A guide to assessing whether a client has DVT, including COVID-19 risk, by Earle Abrahamson

If you’ve never heard of it or are not sure what I’m talking about when referring to a DVT, it stands for “Deep Vein Thrombosis,” which is the formation of a blood clot in the lower limb.

The big issue with this is if the clot dislodges it can become a pulmonary embolism blocking blood vessels in the lung, which, depending on the size of the clot could be life-threatening. If it is a smaller size clot, at a minimum it can cause damage to the lungs.

Those who have recovered from COVID-19 may be at risk from DVTs. Read this article for more information.

So, how do we know if this is what our patient has when they come in complaining of pain in the lower legs?

Well, first off, we need to get a good thorough health history from the patient. When we look at the causes of a DVT, you could easily ask some questions that would throw up some red flags as an indicator without even observing the area of complaint. Some of the risk factors that cause a DVT include:

  • family history of DVT
  • overweight or obese
  • damage to blood vessels
  • broken bones
  • severe muscle damage
  • during surgery
  • varicose veins
  • vasculitis.

Conditions that cause blood to clot more readily:

  • cancer
  • heart and lung disease
  • thrombophilia
  • Hughes syndrome (an immune disease that causes increased clotting)
  • Being inactive or immobile for extended periods:
  • Sitting for extended periods on a plane during travel (this is an important one)
  • long duration surgeries
  • Pregnancy.
  • Women on birth control or hormone replacement therapy.

Think about turning all of the above factors into questions during your intake. If your client reports any of the above, it’s a good sign to investigate a little deeper before progressing with your treatment. It is also worth noting, this typically happens unilaterally, so hopefully, only one side is of concern.
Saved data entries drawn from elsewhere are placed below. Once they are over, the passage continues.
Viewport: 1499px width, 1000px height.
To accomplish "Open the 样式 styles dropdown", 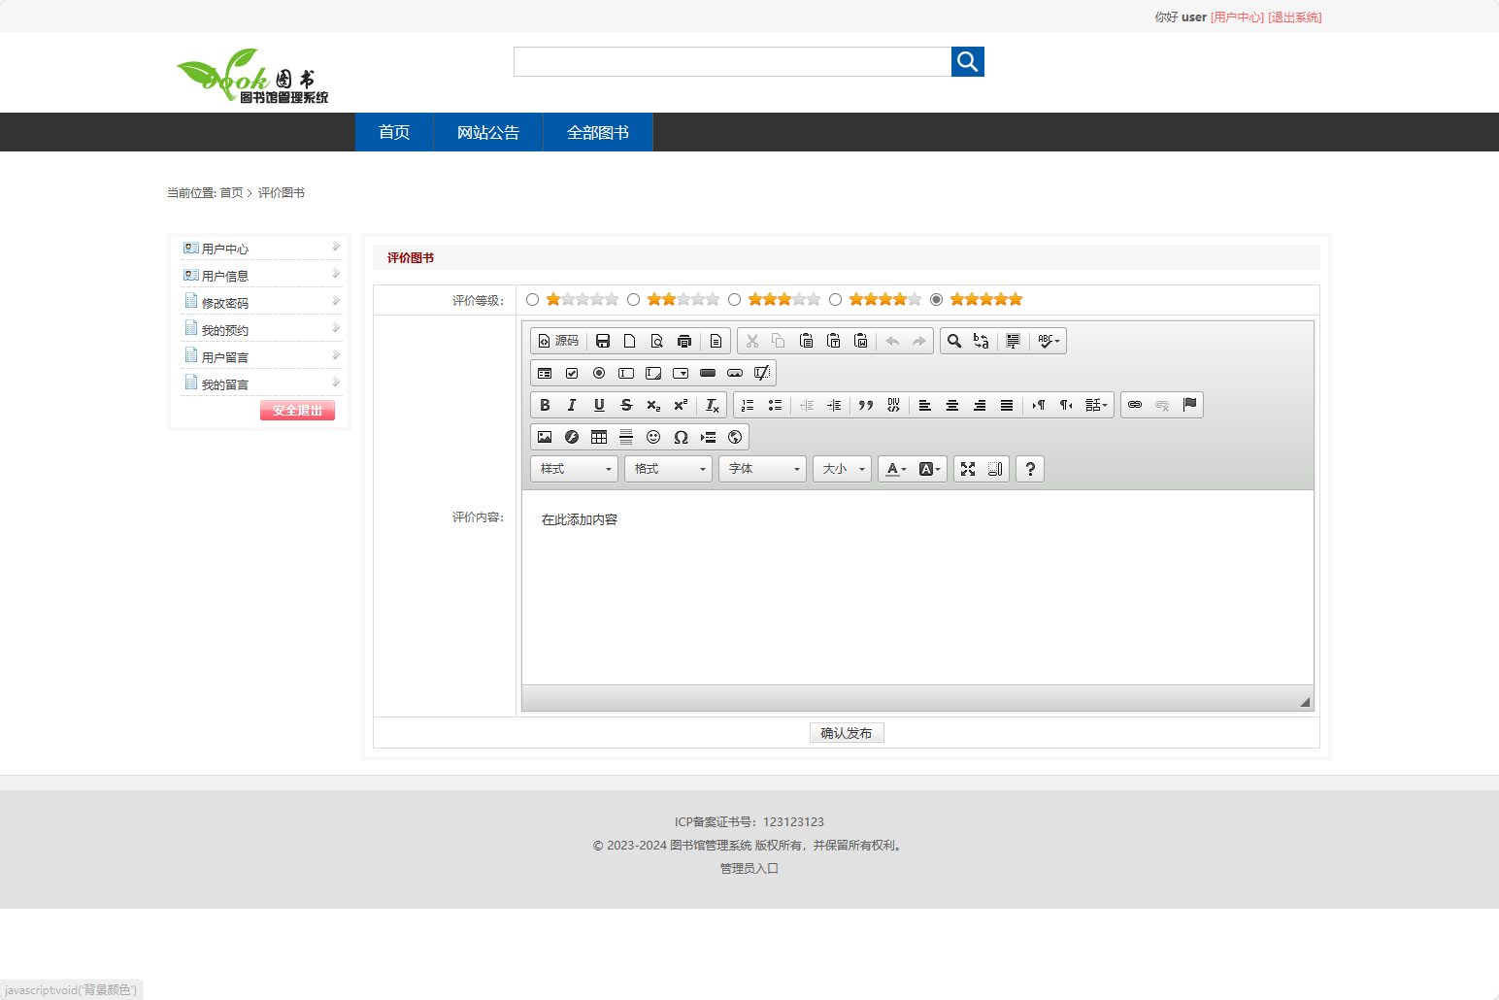I will coord(575,469).
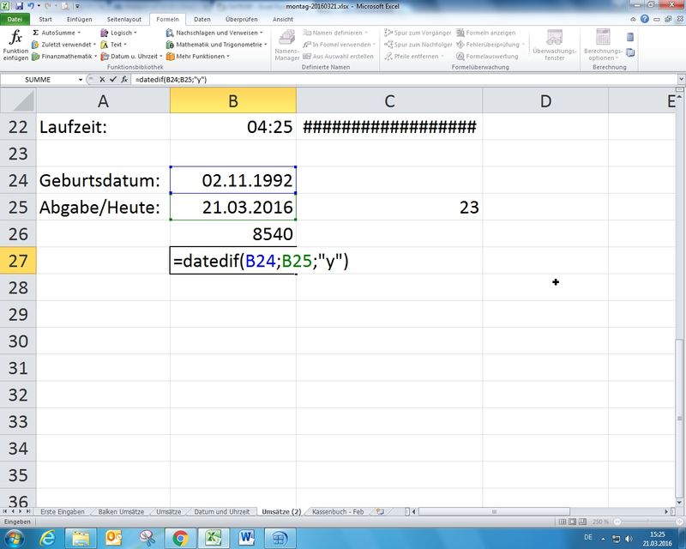Switch to the Datum und Uhrzeit sheet
This screenshot has width=686, height=549.
(222, 511)
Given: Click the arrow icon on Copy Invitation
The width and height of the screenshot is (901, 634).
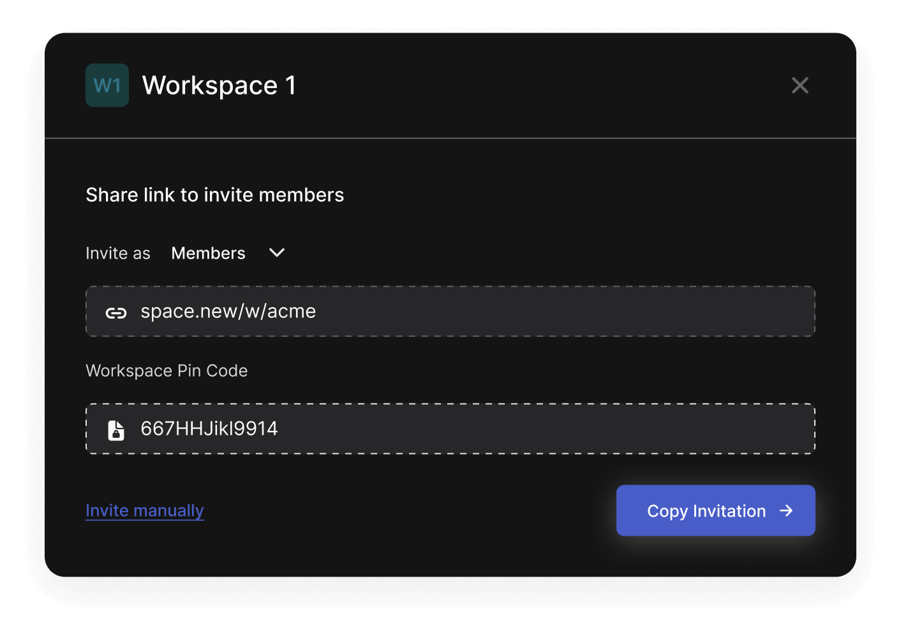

If you get to the point of doing an assessment on the painful area some of the symptoms look like:

  • Heavy ache
  • Pain, swelling, and tenderness in the area
  • Red, warm skin, especially around the back of the leg close to the knee

Homans Sign” - this test has come under some scrutiny lately. One study showed Homan’s sign was positive in 33% of patients with an actual DVT, but also in 21% of the patients who had no thrombosis. The estimated accuracy of the test ranges from 8% to 56% and also positive in more than 50% of patients who were symptomatic but did not have a DVT. So, it’s fair to say this orthopaedic test is not a reliable test for us to use.

There is also occurrences of upper limb DVTs, which can affect any veins of the upper extremity or thoracic inlet, including; jugular, brachiocephalic, subclavian, and axillary veins as well as the more distal brachial, ulnar, and radial veins.

Some of the risk factors in this case include:

  • High body mass index
  • Pregnancy
  • Surgery
  • Smoking
  • Malignancy
  • Foreign body in the vascular system (more than half the patients who had this, was because of pacemaker).

The more typical signs and symptoms are:

  • Swelling
  • Pain
  • Oedema
  • Cyanosis.

Some other symptoms like localized neck and shoulder pain, weakness, paresthesia, and elevated body temperature can occur but are less likely.

Yet, another reason why our clinical reasoning has to be used when interviewing our clients. If we see any combination of the above signs and symptoms mentioned for lower or upper limb DVT, we MUST at a minimum refer out to a doctor to ensure an accurate diagnosis, and of course to ensure client safety.